Generalizability: Unique considerations for decising whether system applicable to a patient/population. Data type: Text.

  • Example: System may reflect contouring practices of one thoracic radiation oncologist and/or one institution.

Liability: Who is liable in case of medical errors arising from clnical actions informed by the system? Data type: Drop-down list (User, Developer)

Algorithm

This section specifically describes key detailes of the AI algorithm that underlies the system, with a focus on details of the training and validation datasets.

Algorithm

Underlying AI Technique: Brief description of the type of AI algorithm used in the system. Data type: Text.

  • Example: nnU-Net
  • Example: Logistic Regression
  • Example: Large language model

Optimization Metric: Metric that the underlying AI algorithm was trained to optimize for. Data type: Text.

  • Example: Dice score
  • Example: F1
  • Example: AUC

Training Data

Type: Type of data used to train the underlying algorithm, including any constraints on data acquisition. Data type: Text.

  • Example: Chect CT (I+/I-)
  • Example: Brain MRI +gad, 2.5mm slices
  • Example: Clinical notes (MD progress notes only)

Provenance: Where were the training data obtained from? Data type: text.

  • Example: Maastro, Maastricht, Netherlands and Brigham and Women's Hospital, Boston, MA, USA

Demographics: Overview of basic demographics of the training data (age, gender, race, ethnicity). Please check box if information for a given demographic is available, and provide provide brief summary statistics.

  • Example: Age - Mean: 68y (Maastro); 73y (BWH)
  • Example: Gender - Maastro: 69% M; BWH: 52% M
  • Example: Race - 90% white/10% non-white
  • Example: Ethnicity - 15% Hispanic

Gold Label Source: Where the gold label was obtained from, and who developed the gold labels. Data type: Text.

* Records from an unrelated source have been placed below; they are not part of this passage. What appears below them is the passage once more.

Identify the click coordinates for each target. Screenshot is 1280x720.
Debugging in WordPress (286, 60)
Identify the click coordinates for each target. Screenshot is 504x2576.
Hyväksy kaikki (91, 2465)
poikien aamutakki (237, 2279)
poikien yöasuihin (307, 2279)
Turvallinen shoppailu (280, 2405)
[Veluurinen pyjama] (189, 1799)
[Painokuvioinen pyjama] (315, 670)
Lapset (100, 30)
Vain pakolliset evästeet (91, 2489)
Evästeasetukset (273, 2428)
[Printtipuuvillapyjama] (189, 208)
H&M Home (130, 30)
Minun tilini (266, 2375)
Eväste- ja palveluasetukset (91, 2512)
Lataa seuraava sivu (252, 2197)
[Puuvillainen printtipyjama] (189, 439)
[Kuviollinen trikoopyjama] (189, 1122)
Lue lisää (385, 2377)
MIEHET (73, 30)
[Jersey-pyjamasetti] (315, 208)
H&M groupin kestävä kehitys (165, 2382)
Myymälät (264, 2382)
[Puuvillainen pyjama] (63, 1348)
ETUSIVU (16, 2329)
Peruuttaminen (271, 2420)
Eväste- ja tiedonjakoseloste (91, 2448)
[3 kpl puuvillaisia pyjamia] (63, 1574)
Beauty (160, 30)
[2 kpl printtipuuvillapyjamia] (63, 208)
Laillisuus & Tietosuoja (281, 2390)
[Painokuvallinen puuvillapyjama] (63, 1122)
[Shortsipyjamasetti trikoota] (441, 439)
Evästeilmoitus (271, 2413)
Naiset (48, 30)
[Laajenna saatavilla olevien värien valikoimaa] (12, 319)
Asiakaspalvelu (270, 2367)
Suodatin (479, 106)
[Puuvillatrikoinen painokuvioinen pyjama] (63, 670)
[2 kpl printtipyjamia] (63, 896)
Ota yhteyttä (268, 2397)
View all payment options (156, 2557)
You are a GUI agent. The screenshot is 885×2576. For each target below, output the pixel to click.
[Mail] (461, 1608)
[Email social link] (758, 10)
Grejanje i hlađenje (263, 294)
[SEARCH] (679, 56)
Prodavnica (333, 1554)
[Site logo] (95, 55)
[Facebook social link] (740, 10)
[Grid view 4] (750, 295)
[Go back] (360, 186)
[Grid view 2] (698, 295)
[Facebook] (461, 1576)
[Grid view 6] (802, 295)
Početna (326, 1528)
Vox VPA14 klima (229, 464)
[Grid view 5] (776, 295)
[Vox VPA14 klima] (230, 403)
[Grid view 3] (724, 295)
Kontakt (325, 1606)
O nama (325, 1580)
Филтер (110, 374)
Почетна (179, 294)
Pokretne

  • Example: 1 thoracic radiation oncologist with 8 years of experience.
  • Example: 100 lay annotators from Mechnical Turk.

Validation Data

Type: Whether the algorithm was internally or externally validated. Data type: Drop-down list (Internal, External, Internal and External)

  • Example: Brigham and Women's Hospital, Boston, MA, USA and publicly available RTOG 0617 trial dataset

Performance

This section provides information on the performance of both the underlying AI algorithm, and of the overall AI system implemented under its intended use.

Algorithm

Algorithm: Enter up to 3 performance metrics that are most relevant for the system tasks. If both internal and external validation was performed, please report performance for external validation.

  • Example: Metric - Volumetric Dice; Score - 0.69
  • Example: Metric - Surface Dice; Score - 0.44

System

Pre-Clinical Validation: Summarize design and key results of pre-clinical end-user testing. Please include endpoint that was evaluated. Data type: Text.

  • Example: End-user testing including 28 radiation oncologists showed no difference between manually created vs AI-assisted segmentations. AI assistance led to 65% reduction in task time (p<0.001) and 32% reduction in interobserver variability (p<0.05).
  • Example: None yet, in process
  • Example: No, none planned.

Outcome Validation: Summarize design and key results of clinical outcome validation studies. Please include endpoint that was evaluated. Data type: Text.

  • Example: System-generated tumor segmentations were compared with actual tumor segmentations used for radiation planning in 300 pts. Local recurrence 50% vs 60% w/ Volumetric Dice <0.9 vs >= 0.9, respectively (p<0.01).
  • Example: None yet, in process
  • Example: No, none planned.

Clinical Validation: Summarize design and key results of prospective validation studies. Please include endpoint that was evaluated. Data type: Text.

  • Example: Randomized controlled trial of 500 patients showed using of AI system to assist screening mammogram interpretation improved sensitivity compared to standard-of-care, 90% vs 85%, p<0.01. No difference in specificity.
  • Example: None yet, in process
  • Example: No, none planned.

Additional Information

Publication/s: Links to publications of the system and/or underlying AI algorithm. Data type: Text.

Contact/Other: Contact information and additional brief notes. Data type: Text.